To clarify this, I have explained the approach using the income approach, because it is clearly described in the law (ImmoWertV §17(2)) that:
[...]from the net income capitalized according to § 20 (§ 18 paragraph 1) and the land value determined according to § 16, which with the exception of the value of independently usable partial areas is to be discounted to the valuation date according to § 20 (simplified income approach).
An independently usable partial area is the part of a property that is not required for the reasonable use of the buildings and can be used or exploited independently.
Therefore, only those
outdoor areas that serve solely the use of the lower apartment are to be added to the lower apartment.

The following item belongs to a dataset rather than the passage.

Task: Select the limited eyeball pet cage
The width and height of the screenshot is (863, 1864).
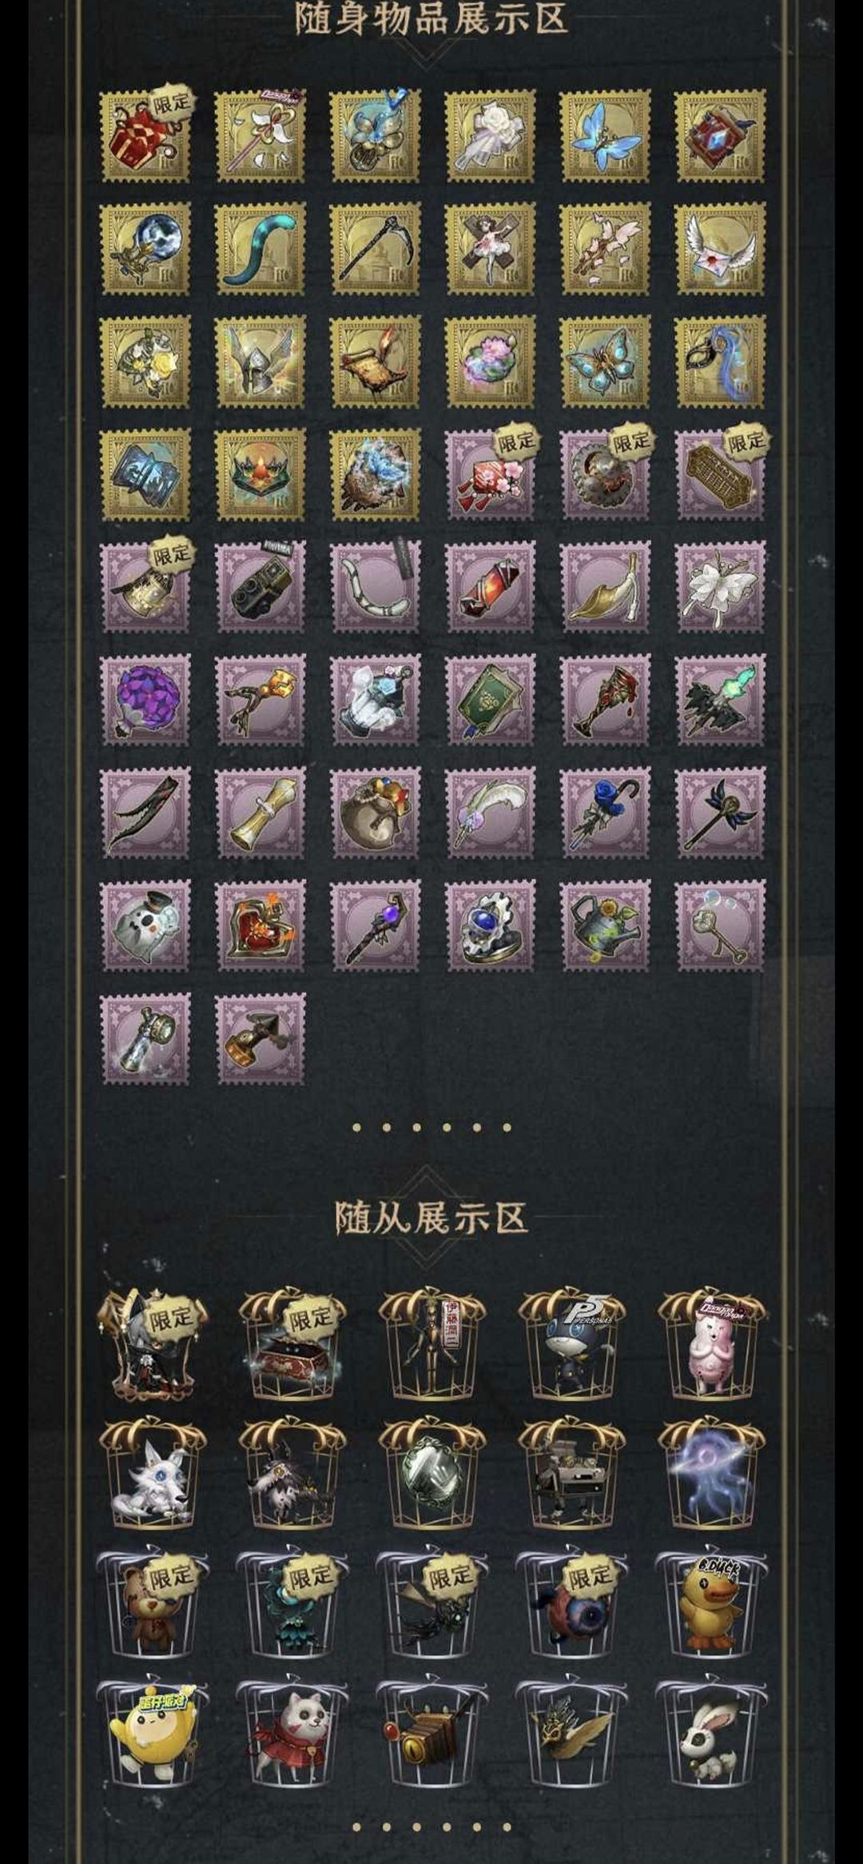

Separately to be considered is in any case the built-up building area as well as common areas such as access roads, front gardens, and possibly also areas that are (exclusively) intended for the tenants in the garden.
The "communal areas" must therefore be proportionally valued; the garden area that explicitly belongs to the lower apartment obviously only factors into the valuation of the lower apartment - but definitely not the entire size of the property.
So - and when this is clearly regulated in the income approach, then logically it cannot be different in the cost approach. The problem is that the cost approach is not designed to value individual apartments of a building, but this procedure focuses only on the entire property. Nevertheless, the WertR contains the following addition regarding the
cost approach:
6.1 Special Income Conditions
If the valuation object shows income significantly deviating from the usual, this circumstance must be considered as value-decreasing or value-increasing. The value decrease or increase is to be determined according to the principles of the income approach.
In plain language: from the WertR it clearly emerges here that the cost approach reaches its limits when valuing (individual) rental apartments and therefore the income approach
should be applied if necessary.
If the tax advisor/tax officer therefore refuses approval via the cost approach, then it is possible that he understands the valuation via the income approach and the penny drops. The main thing is that you reach your goal.